** TASK GOAL **
Reproduce exactly the lines from the one that holds "Where should I" through the last line of the entries, both ends included, but not the pictures.

Segment Open

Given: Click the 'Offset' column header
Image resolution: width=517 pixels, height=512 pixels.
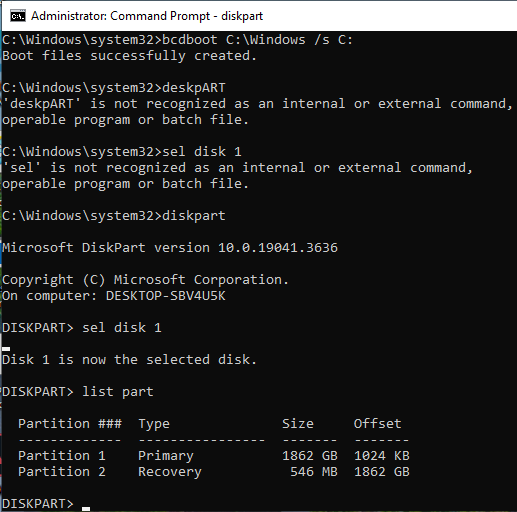Looking at the screenshot, I should [377, 424].
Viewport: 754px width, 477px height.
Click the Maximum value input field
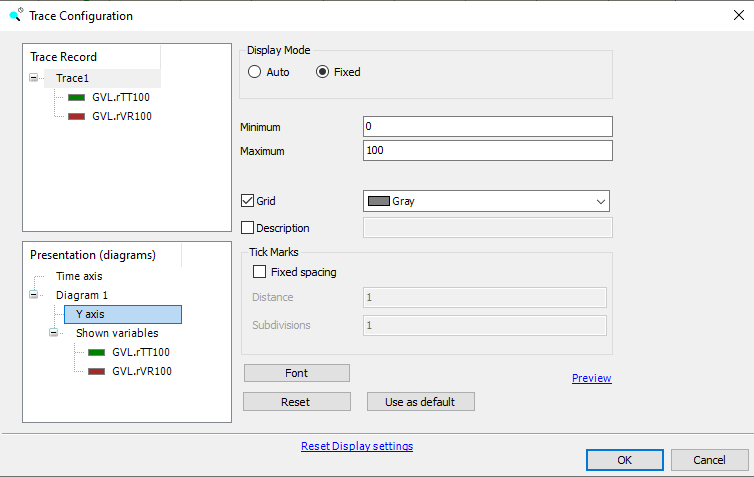click(487, 151)
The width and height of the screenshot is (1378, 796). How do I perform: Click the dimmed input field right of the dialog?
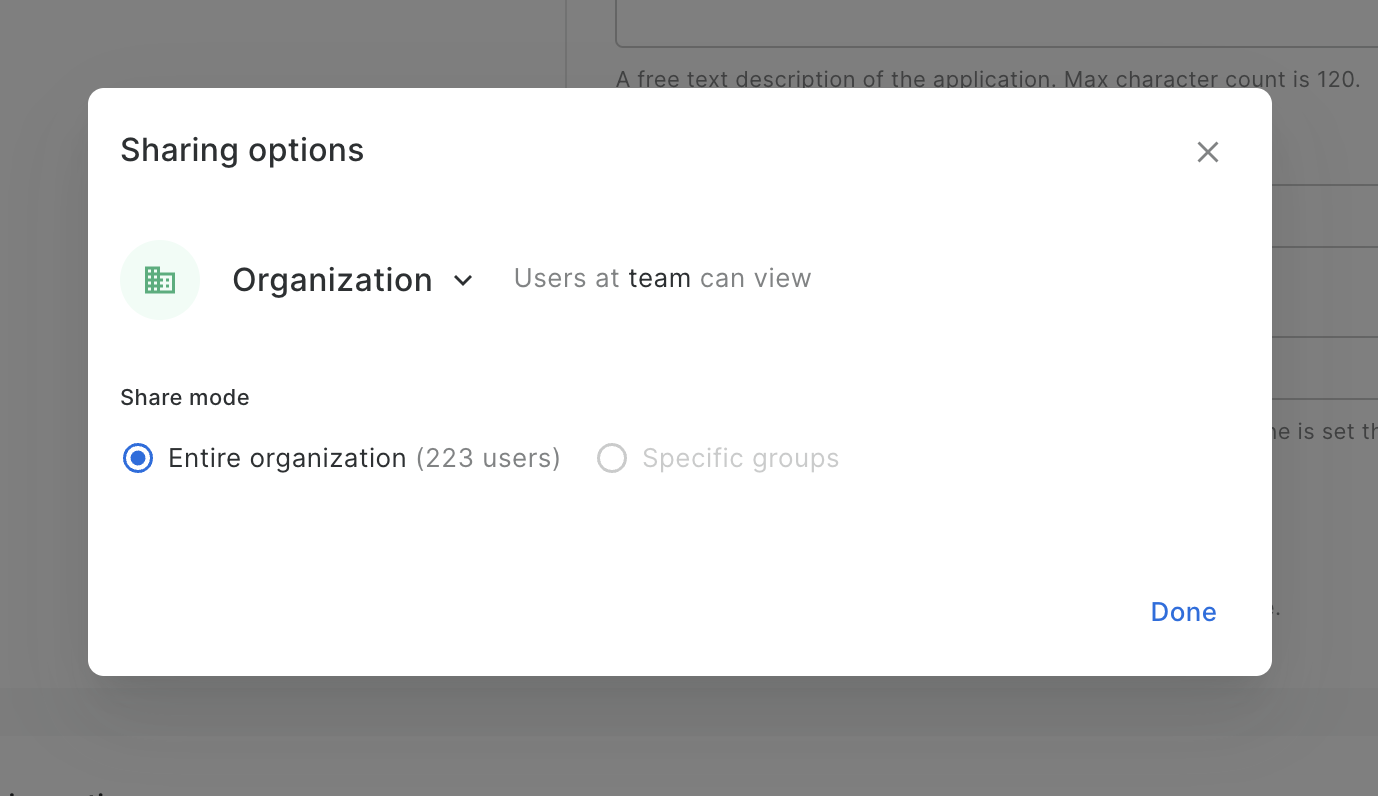[1325, 292]
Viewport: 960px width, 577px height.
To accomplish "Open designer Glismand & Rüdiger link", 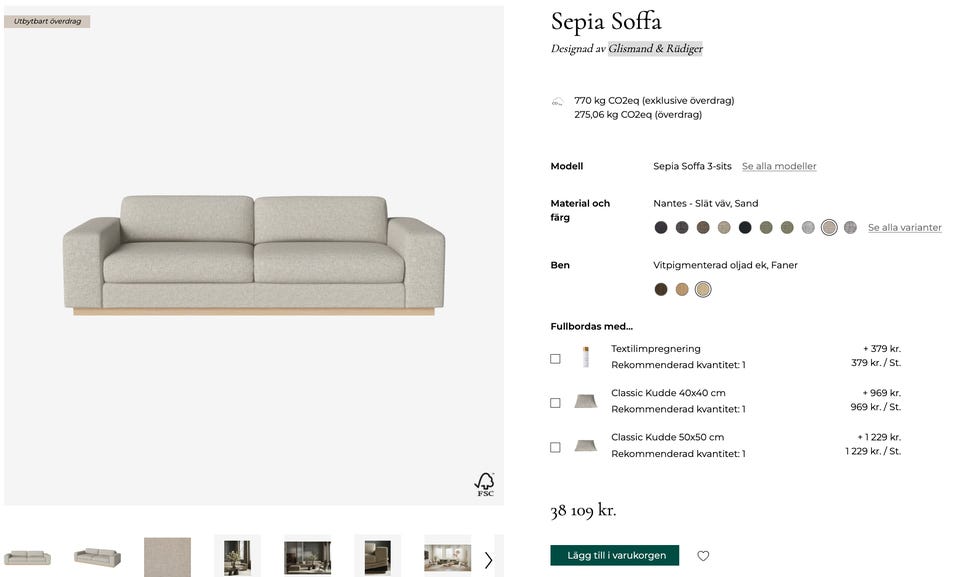I will click(655, 48).
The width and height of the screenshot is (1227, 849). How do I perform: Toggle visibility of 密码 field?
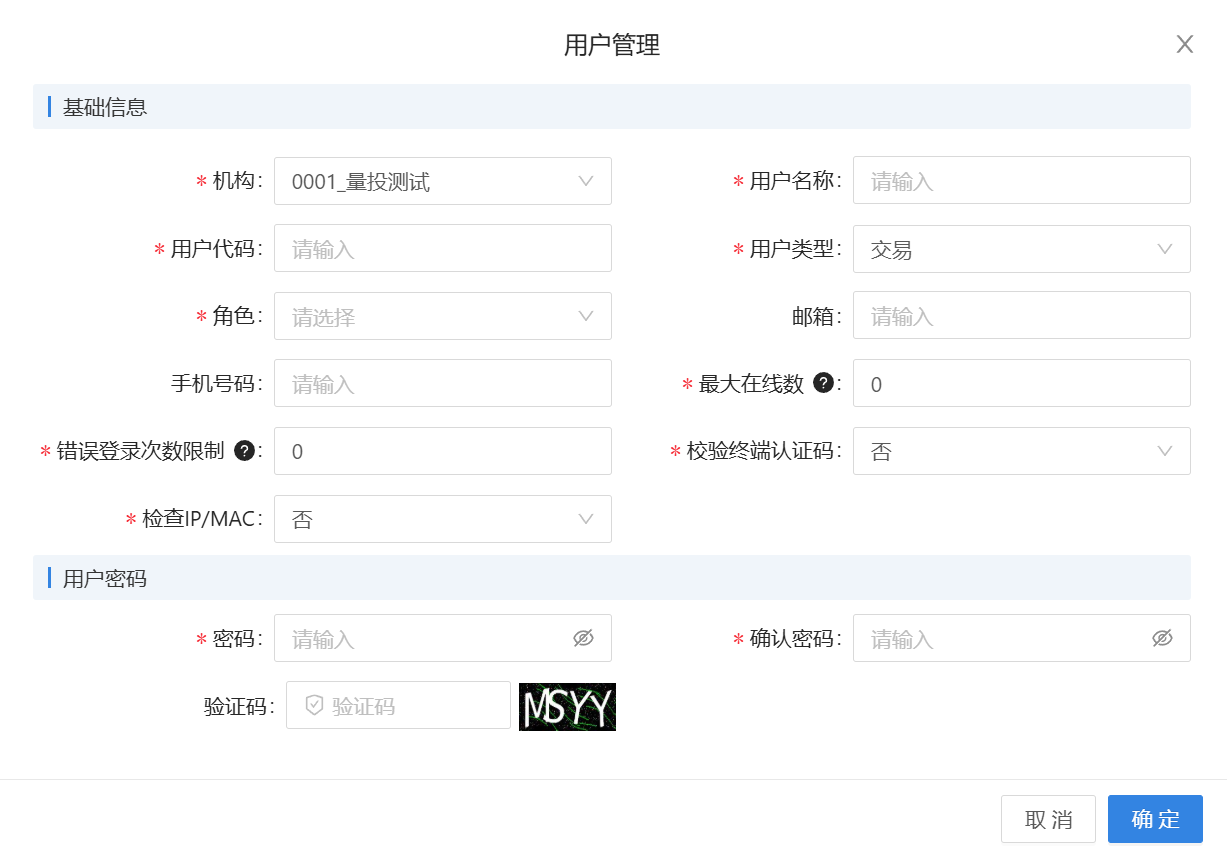[584, 638]
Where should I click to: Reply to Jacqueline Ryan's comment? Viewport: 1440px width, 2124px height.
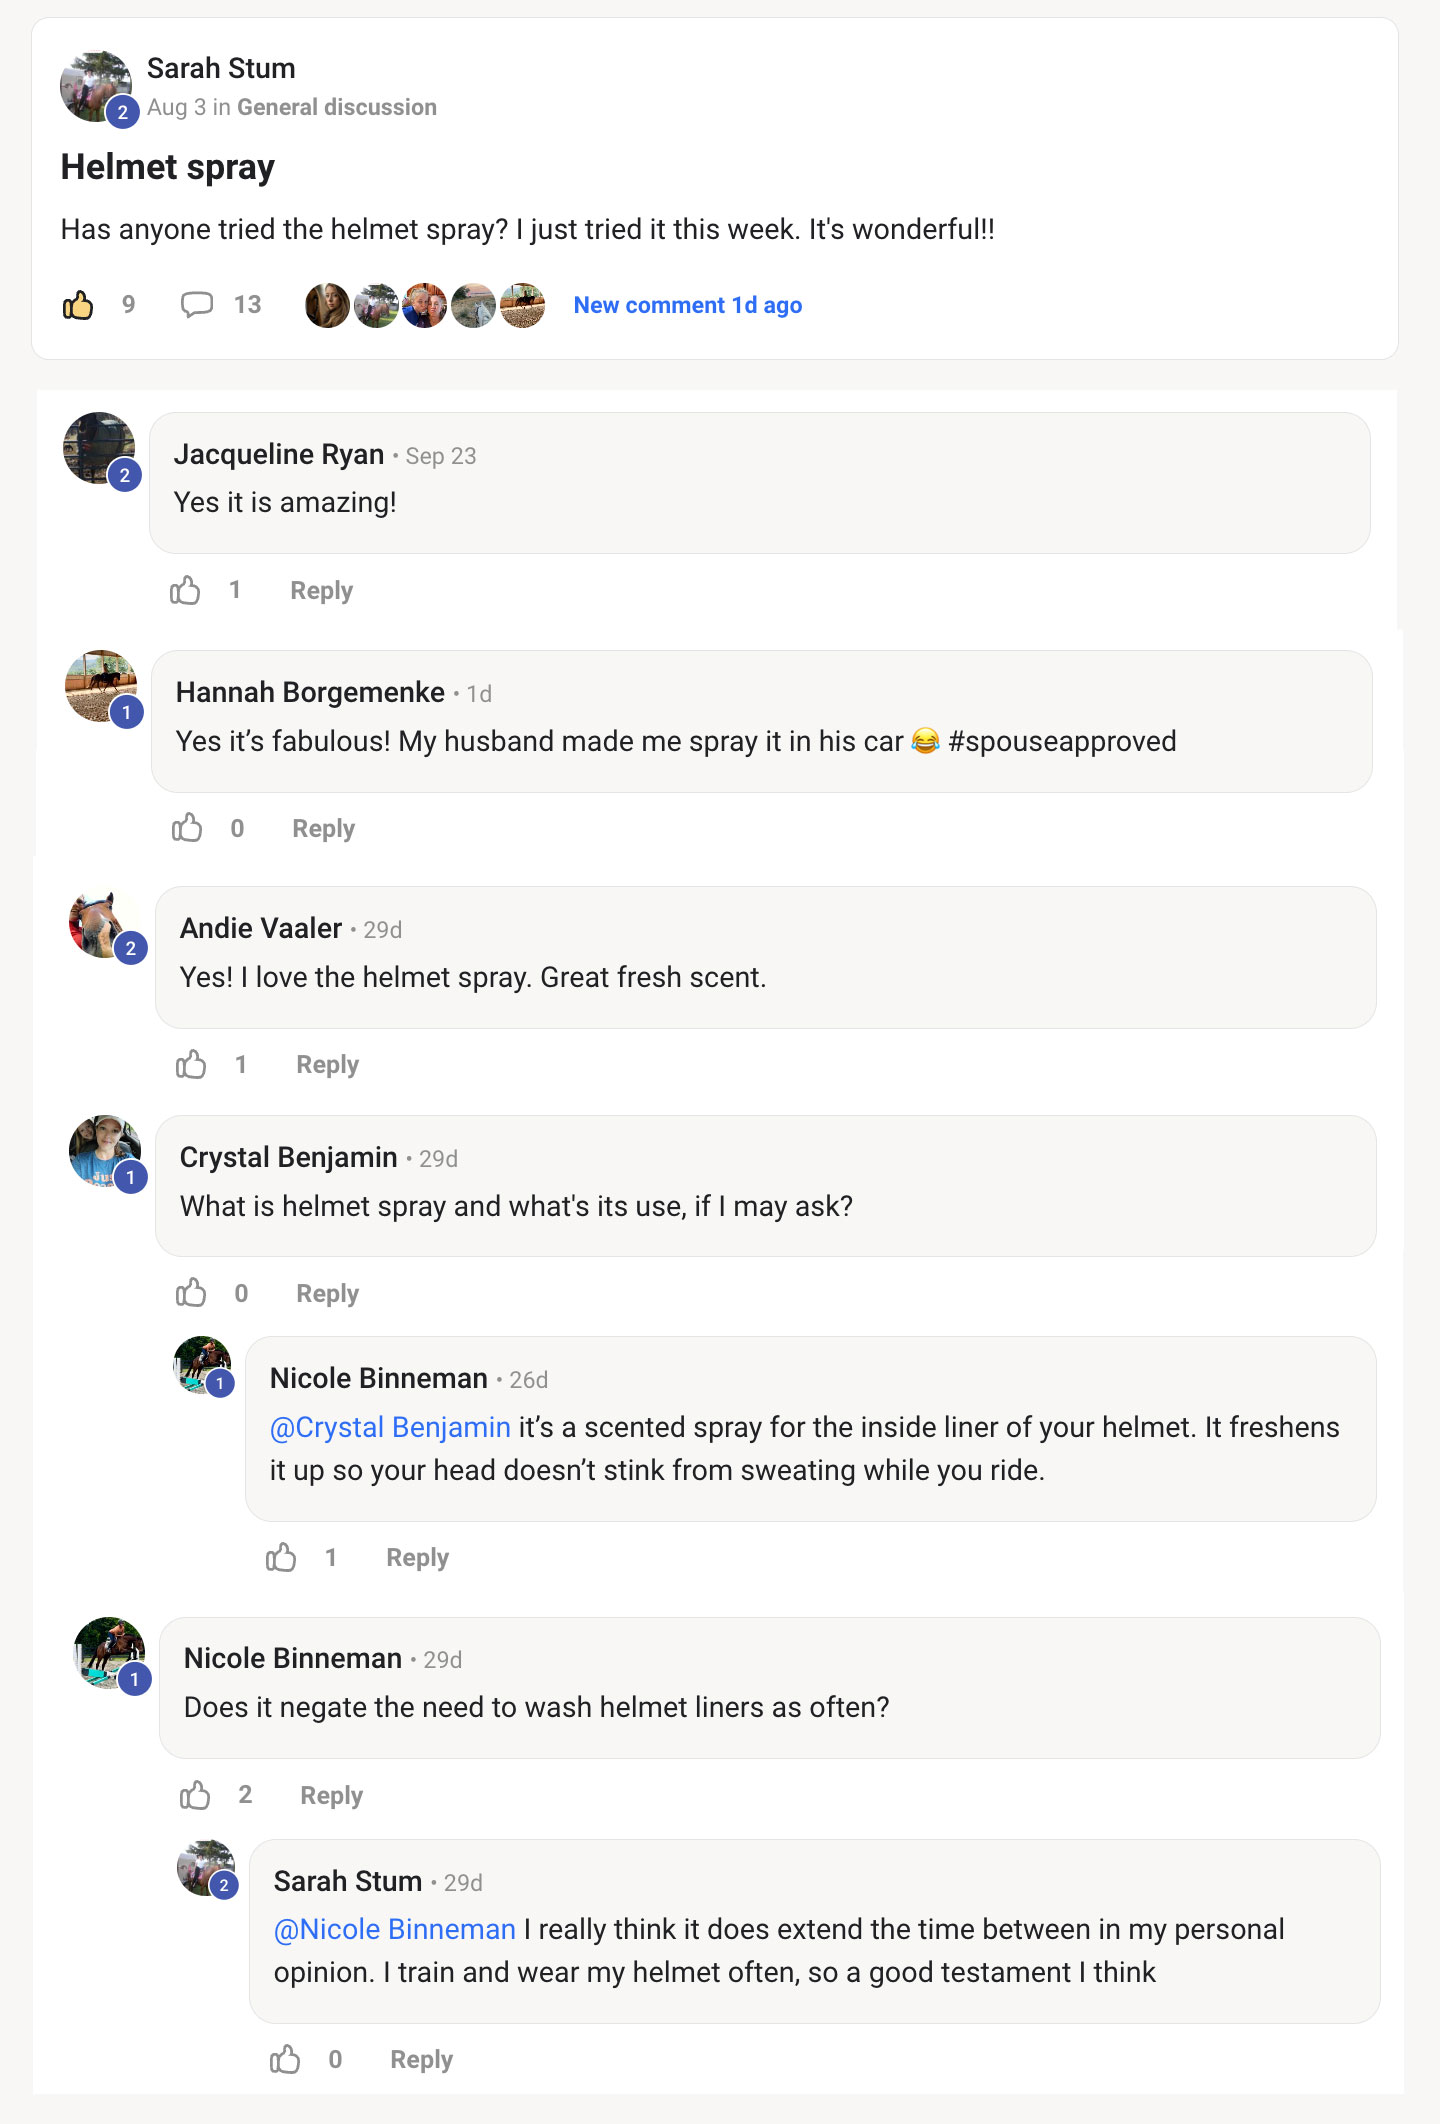click(x=321, y=591)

Segment Closed

** REPLY TO THE EXERCISE **
Where should I click to: Reply to Jacqueline Ryan's comment? Viewport: 1440px width, 2124px height.
click(x=321, y=591)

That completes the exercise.